En un giro significativo respecto a sus declaraciones previas, Delcy Rodríguez, quien este lunes asumirá la presidencia interina de Venezuela, emitió un mensaje conciliador dirigido a Estados Unidos y al presidente Donald Trump, luego de encabezar su primer consejo de ministros.
A través de un comunicado publicado la noche del domingo en su cuenta de Instagram, Rodríguez reafirmó la “vocación de paz y convivencia pacífica” de Venezuela y expresó su aspiración de que el país viva “sin amenazas externas, en un entorno de respeto y cooperación internacional”.
“Consideramos prioritario avanzar hacia un relacionamiento internacional equilibrado y respetuoso entre EE. UU. y Venezuela, basado en la igualdad soberana y la no injerencia”, señaló la hasta ahora vicepresidenta ejecutiva.
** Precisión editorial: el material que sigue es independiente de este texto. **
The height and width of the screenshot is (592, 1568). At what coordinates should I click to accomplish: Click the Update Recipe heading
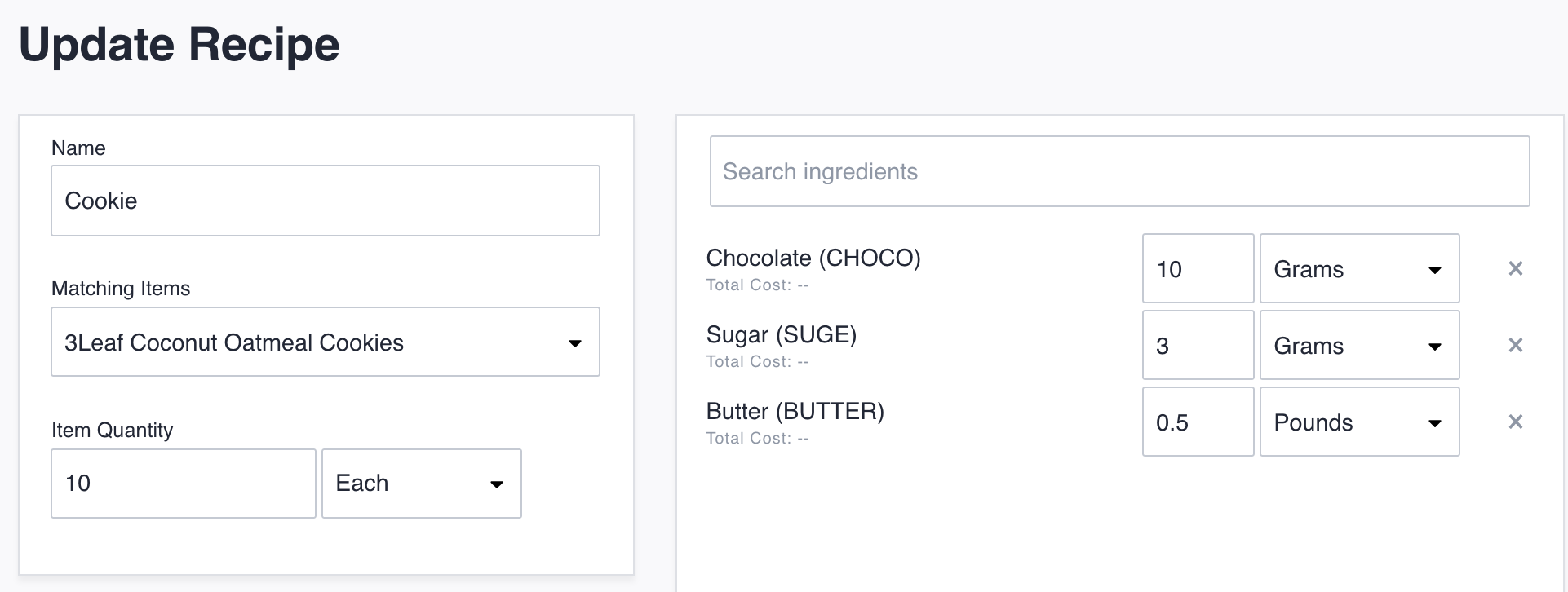click(179, 45)
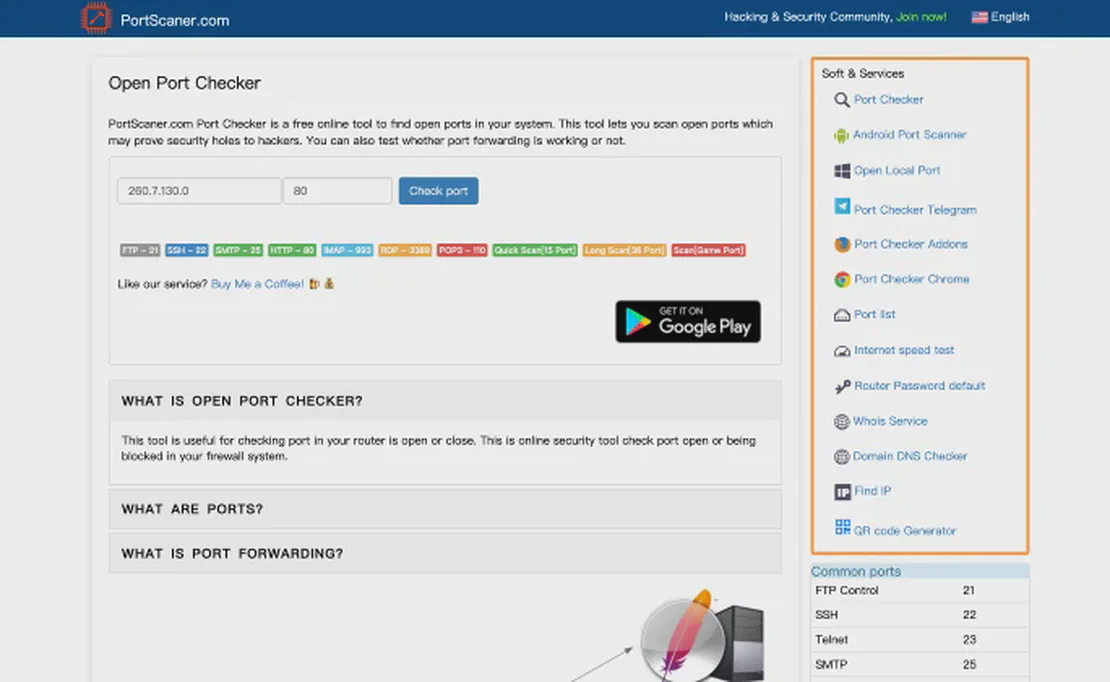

Añadió que estos principios guían la diplomacia venezolana con la comunidad internacional y extendió una invitación directa al gobierno estadounidense para trabajar en una agenda de cooperación orientada al desarrollo compartido.
En el mensaje, Rodríguez hizo un llamado directo a Donald Trump: “Nuestros pueblos y nuestra región merecen la paz y el diálogo, no la guerra”. Asimismo, reiteró su respaldo al proyecto político de Nicolás Maduro y afirmó que Venezuela “tiene derecho a la paz, al desarrollo, a su soberanía y al futuro”.
Contexto de tensión con Washington
El pronunciamiento ocurre horas después de que Trump lanzara una advertencia directa a Rodríguez durante una entrevista con la revista The Atlantic, en la que afirmó que, si ella “no hace lo correcto”, enfrentaría consecuencias “probablemente mayores que las de Nicolás Maduro”.
Rodríguez será juramentada como presidenta encargada luego de que el Tribunal Supremo de Justicia ordenara que asuma la jefatura del Estado ante la “ausencia forzosa” de Maduro, quien fue capturado junto a su esposa, Cilia Flores, por fuerzas estadounidenses y trasladado a Nueva York para enfrentar cargos por presunto “narcoterrorismo”.
Horas antes de la decisión del TSJ, Rodríguez había condenado enérgicamente la operación de EE. UU., calificando la detención de Maduro como un “secuestro ilegal e ilegítimo”. En una cadena nacional de radio y televisión, denunció que las acciones contra Venezuela constituyen una “barbarie” y aseguró que el país “no se rinde ni será colonia de nadie”.
Durante su primera comparecencia tras la captura de Maduro, Trump sugirió que Rodríguez podría liderar el gobierno de transición y afirmó que habría mantenido contactos con el secretario de Estado, Marco Rubio, insinuando que estaría dispuesta a alinearse con las exigencias de Washington. No obstante, Rodríguez ratificó posteriormente que Nicolás Maduro sigue siendo “el único presidente de Venezuela”.